[DATA]
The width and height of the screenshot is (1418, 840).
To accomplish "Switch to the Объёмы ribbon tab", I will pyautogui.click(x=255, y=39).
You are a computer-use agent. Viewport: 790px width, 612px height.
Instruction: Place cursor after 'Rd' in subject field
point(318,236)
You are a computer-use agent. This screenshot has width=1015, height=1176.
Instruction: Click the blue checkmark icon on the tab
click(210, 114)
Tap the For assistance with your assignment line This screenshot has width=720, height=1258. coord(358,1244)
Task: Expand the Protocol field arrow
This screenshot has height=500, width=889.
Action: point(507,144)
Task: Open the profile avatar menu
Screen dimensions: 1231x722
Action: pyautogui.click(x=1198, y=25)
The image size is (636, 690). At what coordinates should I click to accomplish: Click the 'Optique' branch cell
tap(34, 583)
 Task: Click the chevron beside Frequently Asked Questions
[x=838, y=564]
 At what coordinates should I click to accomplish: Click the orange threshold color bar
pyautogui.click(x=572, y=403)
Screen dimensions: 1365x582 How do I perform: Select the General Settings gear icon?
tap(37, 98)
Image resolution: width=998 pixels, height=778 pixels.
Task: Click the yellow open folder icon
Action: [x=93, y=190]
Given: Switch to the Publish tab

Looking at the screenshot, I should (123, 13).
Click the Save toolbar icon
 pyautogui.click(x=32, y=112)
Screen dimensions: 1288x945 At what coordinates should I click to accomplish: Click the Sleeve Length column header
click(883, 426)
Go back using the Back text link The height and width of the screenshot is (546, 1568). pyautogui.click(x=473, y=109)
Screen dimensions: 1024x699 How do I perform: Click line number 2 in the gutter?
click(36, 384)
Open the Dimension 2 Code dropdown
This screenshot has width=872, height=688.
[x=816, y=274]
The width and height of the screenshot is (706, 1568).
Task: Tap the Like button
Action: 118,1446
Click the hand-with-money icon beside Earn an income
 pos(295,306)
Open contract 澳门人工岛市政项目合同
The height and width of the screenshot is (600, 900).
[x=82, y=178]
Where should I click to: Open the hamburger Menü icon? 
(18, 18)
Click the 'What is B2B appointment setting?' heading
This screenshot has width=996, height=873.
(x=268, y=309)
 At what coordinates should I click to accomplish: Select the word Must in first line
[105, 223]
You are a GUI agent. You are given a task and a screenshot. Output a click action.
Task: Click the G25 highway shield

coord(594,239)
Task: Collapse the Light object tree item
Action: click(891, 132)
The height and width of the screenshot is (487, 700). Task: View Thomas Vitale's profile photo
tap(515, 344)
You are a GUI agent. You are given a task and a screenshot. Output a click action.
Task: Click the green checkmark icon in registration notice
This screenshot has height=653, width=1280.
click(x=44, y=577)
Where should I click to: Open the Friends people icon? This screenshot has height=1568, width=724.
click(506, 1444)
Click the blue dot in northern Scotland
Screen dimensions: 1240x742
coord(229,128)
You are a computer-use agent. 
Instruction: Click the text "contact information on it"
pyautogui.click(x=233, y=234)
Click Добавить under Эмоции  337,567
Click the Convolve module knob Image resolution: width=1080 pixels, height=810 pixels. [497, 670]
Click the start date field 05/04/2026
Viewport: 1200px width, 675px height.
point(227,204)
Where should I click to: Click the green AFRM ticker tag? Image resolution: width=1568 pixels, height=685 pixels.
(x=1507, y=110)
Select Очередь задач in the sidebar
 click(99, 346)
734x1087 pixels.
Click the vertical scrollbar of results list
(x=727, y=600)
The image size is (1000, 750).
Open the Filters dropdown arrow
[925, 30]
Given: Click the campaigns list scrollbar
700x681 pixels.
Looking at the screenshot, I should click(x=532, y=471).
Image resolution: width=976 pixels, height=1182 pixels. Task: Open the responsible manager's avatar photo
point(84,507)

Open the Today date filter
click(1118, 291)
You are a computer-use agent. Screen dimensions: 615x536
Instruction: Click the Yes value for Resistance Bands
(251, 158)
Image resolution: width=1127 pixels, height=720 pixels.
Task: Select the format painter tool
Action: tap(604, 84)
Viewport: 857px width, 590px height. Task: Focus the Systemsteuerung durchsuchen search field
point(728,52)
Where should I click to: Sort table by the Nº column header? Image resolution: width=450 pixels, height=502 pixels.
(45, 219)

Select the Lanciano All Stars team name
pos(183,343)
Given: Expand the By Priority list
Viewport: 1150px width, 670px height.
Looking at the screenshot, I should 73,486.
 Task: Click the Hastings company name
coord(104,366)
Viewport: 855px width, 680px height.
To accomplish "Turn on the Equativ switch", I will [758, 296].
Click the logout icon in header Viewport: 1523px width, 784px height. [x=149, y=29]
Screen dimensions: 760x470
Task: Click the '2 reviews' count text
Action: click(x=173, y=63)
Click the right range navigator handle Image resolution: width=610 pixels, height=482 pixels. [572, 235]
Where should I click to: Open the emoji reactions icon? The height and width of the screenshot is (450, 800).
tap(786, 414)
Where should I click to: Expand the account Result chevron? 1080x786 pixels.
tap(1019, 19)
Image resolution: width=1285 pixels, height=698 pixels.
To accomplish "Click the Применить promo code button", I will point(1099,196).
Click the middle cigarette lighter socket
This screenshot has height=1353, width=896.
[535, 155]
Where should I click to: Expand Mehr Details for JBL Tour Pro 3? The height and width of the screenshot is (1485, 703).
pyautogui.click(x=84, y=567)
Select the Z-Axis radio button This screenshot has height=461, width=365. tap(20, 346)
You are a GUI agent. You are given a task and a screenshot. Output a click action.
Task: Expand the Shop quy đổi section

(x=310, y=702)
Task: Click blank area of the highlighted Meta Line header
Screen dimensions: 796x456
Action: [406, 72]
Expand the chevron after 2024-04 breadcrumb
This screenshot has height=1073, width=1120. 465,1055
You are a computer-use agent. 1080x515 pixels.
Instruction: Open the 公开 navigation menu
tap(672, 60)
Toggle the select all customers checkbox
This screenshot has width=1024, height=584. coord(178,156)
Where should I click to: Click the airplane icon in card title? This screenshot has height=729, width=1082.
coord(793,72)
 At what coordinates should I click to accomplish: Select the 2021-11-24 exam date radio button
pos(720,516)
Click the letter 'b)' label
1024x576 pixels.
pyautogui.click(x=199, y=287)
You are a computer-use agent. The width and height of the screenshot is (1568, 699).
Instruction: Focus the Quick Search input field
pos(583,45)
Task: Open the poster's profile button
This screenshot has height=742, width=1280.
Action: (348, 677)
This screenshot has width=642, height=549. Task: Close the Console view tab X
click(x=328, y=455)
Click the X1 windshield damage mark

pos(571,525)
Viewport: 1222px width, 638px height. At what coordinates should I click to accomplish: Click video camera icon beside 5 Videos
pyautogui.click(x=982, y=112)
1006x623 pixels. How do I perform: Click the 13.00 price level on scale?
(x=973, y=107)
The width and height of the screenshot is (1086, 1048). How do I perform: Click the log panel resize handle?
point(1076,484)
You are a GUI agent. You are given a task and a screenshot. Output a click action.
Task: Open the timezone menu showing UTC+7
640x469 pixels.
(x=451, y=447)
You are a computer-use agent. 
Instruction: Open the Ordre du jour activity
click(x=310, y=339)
[/DATA]
INSTRUCTIONS FOR THE TASK - Quote exactly and only the lines from the one holding "The width and height of the screenshot is (1086, 1048)." through the end of the data.

TASK RESULT -
The width and height of the screenshot is (1086, 1048). How do I perform: Click the log panel resize handle?
point(1076,484)
You are a GUI agent. You are given a task and a screenshot. Output a click action.
Task: Open the timezone menu showing UTC+7
640x469 pixels.
(x=451, y=447)
You are a computer-use agent. 
Instruction: Open the Ordre du jour activity
click(x=310, y=339)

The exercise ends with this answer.